▶ **Given task**:
Starting at the line that contains "How do I perform: Click" and ending at the line that contains "tap(135, 402)", rewrite those records with "Instruction" changed to "Directive" and everything else left unchanged.

* Start Supplied records *

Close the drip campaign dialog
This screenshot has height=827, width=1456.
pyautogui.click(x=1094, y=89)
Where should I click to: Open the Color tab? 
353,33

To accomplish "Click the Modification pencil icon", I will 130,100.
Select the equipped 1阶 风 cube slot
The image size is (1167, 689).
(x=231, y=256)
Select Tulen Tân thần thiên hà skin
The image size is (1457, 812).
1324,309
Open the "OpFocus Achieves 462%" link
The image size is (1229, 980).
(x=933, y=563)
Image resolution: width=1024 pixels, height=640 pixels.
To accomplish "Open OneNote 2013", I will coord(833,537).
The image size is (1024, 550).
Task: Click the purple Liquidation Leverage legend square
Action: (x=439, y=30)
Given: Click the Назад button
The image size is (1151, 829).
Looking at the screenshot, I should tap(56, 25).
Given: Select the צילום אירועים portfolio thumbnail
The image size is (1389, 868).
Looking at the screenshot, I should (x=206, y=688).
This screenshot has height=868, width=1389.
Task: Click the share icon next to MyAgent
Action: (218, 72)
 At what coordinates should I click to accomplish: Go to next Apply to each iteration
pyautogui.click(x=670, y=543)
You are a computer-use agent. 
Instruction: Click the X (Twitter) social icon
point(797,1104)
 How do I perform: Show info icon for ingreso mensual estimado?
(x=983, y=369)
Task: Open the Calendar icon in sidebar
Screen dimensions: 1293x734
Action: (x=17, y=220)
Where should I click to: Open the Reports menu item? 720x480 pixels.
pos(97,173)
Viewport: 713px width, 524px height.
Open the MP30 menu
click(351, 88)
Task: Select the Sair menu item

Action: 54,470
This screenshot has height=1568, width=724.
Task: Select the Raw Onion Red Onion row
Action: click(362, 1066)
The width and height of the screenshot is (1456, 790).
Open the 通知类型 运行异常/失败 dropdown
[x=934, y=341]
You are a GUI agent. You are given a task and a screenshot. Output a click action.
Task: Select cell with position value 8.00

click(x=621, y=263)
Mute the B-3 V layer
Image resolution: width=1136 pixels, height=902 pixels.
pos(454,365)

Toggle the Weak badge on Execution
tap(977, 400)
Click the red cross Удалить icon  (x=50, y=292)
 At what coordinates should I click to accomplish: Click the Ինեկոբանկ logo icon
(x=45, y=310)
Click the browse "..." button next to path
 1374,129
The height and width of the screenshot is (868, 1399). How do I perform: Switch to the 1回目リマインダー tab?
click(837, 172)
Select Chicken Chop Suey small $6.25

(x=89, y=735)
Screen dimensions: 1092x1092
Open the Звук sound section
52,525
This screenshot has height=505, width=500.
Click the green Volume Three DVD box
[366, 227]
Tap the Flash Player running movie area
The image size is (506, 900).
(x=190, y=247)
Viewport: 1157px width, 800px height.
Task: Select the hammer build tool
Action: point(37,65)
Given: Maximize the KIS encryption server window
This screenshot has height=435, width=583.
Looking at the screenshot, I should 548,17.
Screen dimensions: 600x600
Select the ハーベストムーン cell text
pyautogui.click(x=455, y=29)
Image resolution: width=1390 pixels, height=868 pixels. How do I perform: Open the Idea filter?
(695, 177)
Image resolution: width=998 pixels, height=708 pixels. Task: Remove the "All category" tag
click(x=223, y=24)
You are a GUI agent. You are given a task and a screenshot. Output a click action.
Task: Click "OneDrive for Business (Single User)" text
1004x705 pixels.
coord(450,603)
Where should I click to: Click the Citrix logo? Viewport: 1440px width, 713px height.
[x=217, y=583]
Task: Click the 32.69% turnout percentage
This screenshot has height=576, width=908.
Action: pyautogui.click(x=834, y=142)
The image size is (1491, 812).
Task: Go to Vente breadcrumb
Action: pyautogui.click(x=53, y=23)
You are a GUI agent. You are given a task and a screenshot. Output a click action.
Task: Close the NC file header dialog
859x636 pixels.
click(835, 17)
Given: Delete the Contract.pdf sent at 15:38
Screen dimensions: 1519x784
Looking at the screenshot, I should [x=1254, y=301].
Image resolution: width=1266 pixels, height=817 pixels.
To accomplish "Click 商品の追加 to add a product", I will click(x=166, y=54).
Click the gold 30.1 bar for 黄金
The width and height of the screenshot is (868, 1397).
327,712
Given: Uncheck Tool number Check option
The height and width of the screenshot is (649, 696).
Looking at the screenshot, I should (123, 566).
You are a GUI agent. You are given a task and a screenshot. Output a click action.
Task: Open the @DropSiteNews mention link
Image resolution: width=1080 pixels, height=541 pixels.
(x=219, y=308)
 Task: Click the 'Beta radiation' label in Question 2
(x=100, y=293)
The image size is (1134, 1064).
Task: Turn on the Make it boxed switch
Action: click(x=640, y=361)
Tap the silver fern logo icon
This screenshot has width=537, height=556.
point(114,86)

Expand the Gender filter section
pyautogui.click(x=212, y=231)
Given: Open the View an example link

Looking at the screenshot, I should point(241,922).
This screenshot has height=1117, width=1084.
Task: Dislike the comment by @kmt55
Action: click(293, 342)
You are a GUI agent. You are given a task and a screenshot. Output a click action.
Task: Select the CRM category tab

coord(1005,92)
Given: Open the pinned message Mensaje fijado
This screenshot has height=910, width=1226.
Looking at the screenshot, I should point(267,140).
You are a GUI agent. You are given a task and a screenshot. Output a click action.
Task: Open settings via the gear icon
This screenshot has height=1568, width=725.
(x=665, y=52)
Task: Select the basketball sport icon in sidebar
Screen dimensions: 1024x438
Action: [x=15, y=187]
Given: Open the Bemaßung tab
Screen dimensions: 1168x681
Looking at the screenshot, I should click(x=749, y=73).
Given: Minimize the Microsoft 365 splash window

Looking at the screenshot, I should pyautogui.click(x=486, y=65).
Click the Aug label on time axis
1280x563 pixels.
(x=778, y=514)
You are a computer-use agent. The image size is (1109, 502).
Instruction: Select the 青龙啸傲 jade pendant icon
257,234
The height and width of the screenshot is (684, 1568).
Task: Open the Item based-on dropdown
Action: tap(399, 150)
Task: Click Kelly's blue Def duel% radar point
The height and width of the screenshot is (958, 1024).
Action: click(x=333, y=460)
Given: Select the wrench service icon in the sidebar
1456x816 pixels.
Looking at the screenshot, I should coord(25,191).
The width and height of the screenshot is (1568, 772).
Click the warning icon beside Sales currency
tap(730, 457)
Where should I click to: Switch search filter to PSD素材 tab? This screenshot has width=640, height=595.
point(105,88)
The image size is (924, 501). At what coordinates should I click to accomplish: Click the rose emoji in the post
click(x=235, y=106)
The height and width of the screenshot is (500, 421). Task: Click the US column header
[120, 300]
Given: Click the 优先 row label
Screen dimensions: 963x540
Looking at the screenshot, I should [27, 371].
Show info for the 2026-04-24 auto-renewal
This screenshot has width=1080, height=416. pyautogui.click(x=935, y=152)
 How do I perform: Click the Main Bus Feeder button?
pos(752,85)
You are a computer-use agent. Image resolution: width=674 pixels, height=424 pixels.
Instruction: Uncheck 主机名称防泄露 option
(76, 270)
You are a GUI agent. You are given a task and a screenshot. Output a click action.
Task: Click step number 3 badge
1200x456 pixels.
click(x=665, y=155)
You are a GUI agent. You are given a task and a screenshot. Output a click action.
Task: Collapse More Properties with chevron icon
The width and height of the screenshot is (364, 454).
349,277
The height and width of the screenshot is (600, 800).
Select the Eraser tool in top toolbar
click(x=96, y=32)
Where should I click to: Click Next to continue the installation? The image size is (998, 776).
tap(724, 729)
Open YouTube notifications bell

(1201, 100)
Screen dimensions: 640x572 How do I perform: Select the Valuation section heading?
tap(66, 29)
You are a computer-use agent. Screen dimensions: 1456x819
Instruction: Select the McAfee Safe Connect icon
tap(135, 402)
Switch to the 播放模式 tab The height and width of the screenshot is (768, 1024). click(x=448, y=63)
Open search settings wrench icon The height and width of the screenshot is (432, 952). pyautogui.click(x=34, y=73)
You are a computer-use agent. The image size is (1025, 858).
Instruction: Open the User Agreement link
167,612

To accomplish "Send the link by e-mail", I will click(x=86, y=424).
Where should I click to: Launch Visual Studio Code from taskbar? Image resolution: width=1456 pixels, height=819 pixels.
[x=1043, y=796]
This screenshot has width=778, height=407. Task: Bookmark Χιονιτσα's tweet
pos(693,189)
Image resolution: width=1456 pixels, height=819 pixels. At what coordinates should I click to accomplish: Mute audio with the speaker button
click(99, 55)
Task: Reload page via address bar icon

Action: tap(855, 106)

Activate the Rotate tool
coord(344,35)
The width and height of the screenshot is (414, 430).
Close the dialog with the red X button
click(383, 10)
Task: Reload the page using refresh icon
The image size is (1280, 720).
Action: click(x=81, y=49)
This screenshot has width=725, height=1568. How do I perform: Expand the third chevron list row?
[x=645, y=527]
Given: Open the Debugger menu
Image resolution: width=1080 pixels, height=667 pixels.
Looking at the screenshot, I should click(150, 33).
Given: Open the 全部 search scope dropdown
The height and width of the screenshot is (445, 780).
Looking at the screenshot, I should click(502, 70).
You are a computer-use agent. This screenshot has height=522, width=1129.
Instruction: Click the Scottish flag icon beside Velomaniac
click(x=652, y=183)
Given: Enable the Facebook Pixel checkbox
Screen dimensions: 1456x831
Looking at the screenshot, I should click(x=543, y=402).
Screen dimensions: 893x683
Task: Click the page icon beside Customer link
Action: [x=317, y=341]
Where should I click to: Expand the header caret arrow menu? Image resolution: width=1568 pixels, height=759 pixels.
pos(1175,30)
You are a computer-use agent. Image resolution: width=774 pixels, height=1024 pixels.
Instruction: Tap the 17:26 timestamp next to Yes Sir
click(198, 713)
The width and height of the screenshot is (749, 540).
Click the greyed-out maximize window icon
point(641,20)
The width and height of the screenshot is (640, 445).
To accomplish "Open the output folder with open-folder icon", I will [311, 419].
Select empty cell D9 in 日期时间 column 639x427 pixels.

* End Supplied records *

▶ **Output**:
 How do I perform: Click the Main Bus Feeder button?
pos(752,85)
You are a computer-use agent. Image resolution: width=674 pixels, height=424 pixels.
Directive: Uncheck 主机名称防泄露 option
(76, 270)
You are a GUI agent. You are given a task and a screenshot. Output a click action.
Task: Click step number 3 badge
1200x456 pixels.
click(x=665, y=155)
You are a GUI agent. You are given a task and a screenshot. Output a click action.
Task: Collapse More Properties with chevron icon
The width and height of the screenshot is (364, 454).
349,277
The height and width of the screenshot is (600, 800).
Select the Eraser tool in top toolbar
click(x=96, y=32)
Where should I click to: Click Next to continue the installation? The image size is (998, 776).
tap(724, 729)
Open YouTube notifications bell

(1201, 100)
Screen dimensions: 640x572 How do I perform: Select the Valuation section heading?
tap(66, 29)
You are a computer-use agent. Screen dimensions: 1456x819
Directive: Select the McAfee Safe Connect icon
tap(135, 402)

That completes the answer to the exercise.